> Reading text
======

In partnering with the Rwandan government, we maintained our focus on adjusting the entire ecosystem around a single, compulsory subject to ensure a lasting impact. Supported by evidence from randomized controlled trials, we believe this approach delivers meaningful results at a faster rate and lower cost than trying to tackle every subject at once.
2. Set a common goal and align everyone in the system around it. Complex bureaucratic systems and processes make this challenging; different departments have different priorities and agendas. While the curriculum body may attempt to reform learning to include projects that build skills, the examination body might continue the focus on more traditional assessment methods.
In our case, it was important to engage with government agencies like the Rwanda Basic Education Board and the National Examination and School Inspection Authority, as well as local education authorities and teachers, to define and agree on a central goal and determine everyone’s role. This encouraged everyone involved to take part in a co-design process that fostered partnership and shared commitment.
To begin, we ensured that groups integral to the implementation of reform —including school leaders, teachers, and national education officials—had a chance to express their goals and concerns during various discussions. School leaders, for example, expressed the need for practical timelines that wouldn’t overwhelm teachers, while national education officials emphasized the importance of integrating critical thinking and problem-solving skills into the curriculum.
3. Listen to participants and adapt as you go. Sustainability is the hardest part of systems change because it requires ongoing adaptation and commitment beyond initial implementation.

======

> Information given
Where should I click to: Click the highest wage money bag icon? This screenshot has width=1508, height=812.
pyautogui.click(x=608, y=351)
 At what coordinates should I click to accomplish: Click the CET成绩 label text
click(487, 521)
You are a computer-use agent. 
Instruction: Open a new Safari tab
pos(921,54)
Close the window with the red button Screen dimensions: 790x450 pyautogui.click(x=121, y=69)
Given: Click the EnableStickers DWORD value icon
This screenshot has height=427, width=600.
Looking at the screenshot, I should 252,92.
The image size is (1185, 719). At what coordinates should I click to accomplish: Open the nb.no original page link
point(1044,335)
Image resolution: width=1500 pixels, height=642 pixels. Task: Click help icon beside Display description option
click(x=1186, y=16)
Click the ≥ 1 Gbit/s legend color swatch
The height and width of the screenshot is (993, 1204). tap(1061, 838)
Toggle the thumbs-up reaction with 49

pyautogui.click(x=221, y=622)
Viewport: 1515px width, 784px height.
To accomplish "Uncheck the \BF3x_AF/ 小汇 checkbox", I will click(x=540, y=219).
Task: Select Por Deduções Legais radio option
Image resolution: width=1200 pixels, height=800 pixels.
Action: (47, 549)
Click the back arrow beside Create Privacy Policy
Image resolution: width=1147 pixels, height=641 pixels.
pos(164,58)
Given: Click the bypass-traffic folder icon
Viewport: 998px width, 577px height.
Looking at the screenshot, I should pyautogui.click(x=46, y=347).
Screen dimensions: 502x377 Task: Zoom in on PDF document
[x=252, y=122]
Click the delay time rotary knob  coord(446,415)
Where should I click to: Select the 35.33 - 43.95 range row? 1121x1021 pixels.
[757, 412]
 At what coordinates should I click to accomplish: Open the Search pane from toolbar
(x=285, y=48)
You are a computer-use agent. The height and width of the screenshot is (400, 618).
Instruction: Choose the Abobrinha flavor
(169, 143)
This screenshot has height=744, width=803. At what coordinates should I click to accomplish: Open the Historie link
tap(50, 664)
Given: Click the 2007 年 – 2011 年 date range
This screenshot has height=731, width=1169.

======

> Problem details
Copy out the passage on education reform in Rwanda above, in full and word for word.

> Task result
In partnering with the Rwandan government, we maintained our focus on adjusting the entire ecosystem around a single, compulsory subject to ensure a lasting impact. Supported by evidence from randomized controlled trials, we believe this approach delivers meaningful results at a faster rate and lower cost than trying to tackle every subject at once.
2. Set a common goal and align everyone in the system around it. Complex bureaucratic systems and processes make this challenging; different departments have different priorities and agendas. While the curriculum body may attempt to reform learning to include projects that build skills, the examination body might continue the focus on more traditional assessment methods.
In our case, it was important to engage with government agencies like the Rwanda Basic Education Board and the National Examination and School Inspection Authority, as well as local education authorities and teachers, to define and agree on a central goal and determine everyone’s role. This encouraged everyone involved to take part in a co-design process that fostered partnership and shared commitment.
To begin, we ensured that groups integral to the implementation of reform —including school leaders, teachers, and national education officials—had a chance to express their goals and concerns during various discussions. School leaders, for example, expressed the need for practical timelines that wouldn’t overwhelm teachers, while national education officials emphasized the importance of integrating critical thinking and problem-solving skills into the curriculum.
3. Listen to participants and adapt as you go. Sustainability is the hardest part of systems change because it requires ongoing adaptation and commitment beyond initial implementation.